Exercise 1:
Summarize the Rob Ford article in two sentences.
Exercise 2:
Carry on the Rob Ford article from its final sentence.

Given text:
Who is Rob Ford and what happened to the Toronto mayor after crack cocaine video scandal?
A video emerged online in 2013, showing Rob Ford smoking crack cocaine.
Rob Ford, former mayor of Toronto, made headlines for an infamous video that brought his career down. In 2013, a video emerged online that showed Ford, then-in-office, smoking crack cocaine. This incident and what followed made Ford one of the most divisive political figures in recent times.

Even before this event, Ford had a history of substance abuse and legal controversies, although none of them dissuaded him from running and winning a seat on the council. He was accused of an impaired-driving conviction in 1999, a possession-of-marijuana charge in 2006, a conflict of interest case for using office stationery in exchange for funds, and repeated signs of alcohol addiction.
How did the crack cocaine video surface?
Ford was elected to office in 2010. Although his troubled history with substances and alcohol was well-known, matters reached a saturation point in 2013 when Robyn Doolittle of The Toronto Star received a call from a source claiming to have a video of Ford smoking crack cocaine.
Although he initially denied the allegations, he was ultimately forced into confessing the truth when the police claimed to have recovered the video during a massive gun smuggling raid.

Raw data:
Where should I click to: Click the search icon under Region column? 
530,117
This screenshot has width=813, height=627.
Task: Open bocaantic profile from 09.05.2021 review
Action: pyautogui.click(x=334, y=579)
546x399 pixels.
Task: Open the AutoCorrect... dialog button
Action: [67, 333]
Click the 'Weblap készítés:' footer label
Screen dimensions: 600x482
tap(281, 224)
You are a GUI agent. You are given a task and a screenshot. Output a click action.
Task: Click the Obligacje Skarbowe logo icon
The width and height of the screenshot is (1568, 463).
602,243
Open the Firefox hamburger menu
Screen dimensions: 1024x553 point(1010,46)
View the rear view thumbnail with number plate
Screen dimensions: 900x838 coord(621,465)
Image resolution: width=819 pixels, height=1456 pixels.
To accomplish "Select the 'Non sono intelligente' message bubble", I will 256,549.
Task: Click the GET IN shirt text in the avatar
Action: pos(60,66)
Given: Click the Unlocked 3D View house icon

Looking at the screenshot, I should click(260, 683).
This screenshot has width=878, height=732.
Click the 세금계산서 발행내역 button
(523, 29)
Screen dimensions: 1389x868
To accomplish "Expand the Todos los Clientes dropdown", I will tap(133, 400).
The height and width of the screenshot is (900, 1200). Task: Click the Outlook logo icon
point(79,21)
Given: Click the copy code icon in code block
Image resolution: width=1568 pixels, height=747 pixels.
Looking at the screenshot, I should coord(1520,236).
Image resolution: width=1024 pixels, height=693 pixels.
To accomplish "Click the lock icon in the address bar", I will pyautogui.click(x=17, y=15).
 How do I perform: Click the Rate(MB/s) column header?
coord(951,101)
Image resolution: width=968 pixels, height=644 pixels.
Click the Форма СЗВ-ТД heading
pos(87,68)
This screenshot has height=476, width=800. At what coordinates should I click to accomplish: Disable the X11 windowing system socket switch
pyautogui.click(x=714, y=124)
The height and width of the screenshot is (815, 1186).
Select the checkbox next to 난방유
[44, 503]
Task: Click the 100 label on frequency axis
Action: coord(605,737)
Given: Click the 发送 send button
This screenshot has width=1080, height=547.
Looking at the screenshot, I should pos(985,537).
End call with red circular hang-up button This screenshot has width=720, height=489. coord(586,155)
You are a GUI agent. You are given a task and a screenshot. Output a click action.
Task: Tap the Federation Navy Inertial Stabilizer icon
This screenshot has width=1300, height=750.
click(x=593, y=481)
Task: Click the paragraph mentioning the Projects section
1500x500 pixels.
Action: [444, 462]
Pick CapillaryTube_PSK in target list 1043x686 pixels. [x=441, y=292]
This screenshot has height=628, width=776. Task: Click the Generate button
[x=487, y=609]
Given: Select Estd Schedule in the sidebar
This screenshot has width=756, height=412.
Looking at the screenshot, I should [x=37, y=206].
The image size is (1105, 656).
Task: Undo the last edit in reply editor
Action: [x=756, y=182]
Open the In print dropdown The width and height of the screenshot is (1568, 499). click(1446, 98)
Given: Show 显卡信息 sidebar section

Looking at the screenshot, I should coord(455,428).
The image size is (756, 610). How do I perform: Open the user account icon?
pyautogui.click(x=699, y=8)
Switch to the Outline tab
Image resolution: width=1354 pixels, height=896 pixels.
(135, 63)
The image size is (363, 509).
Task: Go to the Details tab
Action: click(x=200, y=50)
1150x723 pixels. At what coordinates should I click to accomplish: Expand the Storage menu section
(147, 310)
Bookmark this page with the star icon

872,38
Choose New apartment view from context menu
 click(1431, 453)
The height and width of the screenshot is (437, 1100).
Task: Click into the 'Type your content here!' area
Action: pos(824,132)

Your response 1:
Rob Ford, a Toronto mayor elected in 2010 despite a well-known history of substance abuse and legal controversies, saw his career brought down in 2013 when a video emerged online showing him smoking crack cocaine while in office. After Robyn Doolittle of The Toronto Star received a call from a source claiming to have the video, Ford at first denied the allegations but was forced to confess when police said they had recovered it during a massive gun smuggling raid.

Your response 2:
Here's what followed
Following this scandal, videos emerged of Ford ranting about wanting to kill a person, calling the police chief a derogatory name, and imitating a Jamaican accent. The city council stripped Ford of most of his power and funds in November of that year. He finally stepped down on November 30, 2014, by making a public statement that read, “I have tried to deal with these issues by myself over the past year. I know that I need professional help and I am now 100% committed to getting myself right. I have a problem with alcohol, and the choices I have made while under the influence."
Soon after he was diagnosed with an aggressive form of cancer called liposarcoma and underwent chemotherapy for the same. He ran for mayor again and won by a landslide number two years later but lost his life in March 2016 to cancer, 18 months after his initial diagnosis.
A Netflix documentary on the subject called Trainwreck: Mayor of Mayhem was released on June 17.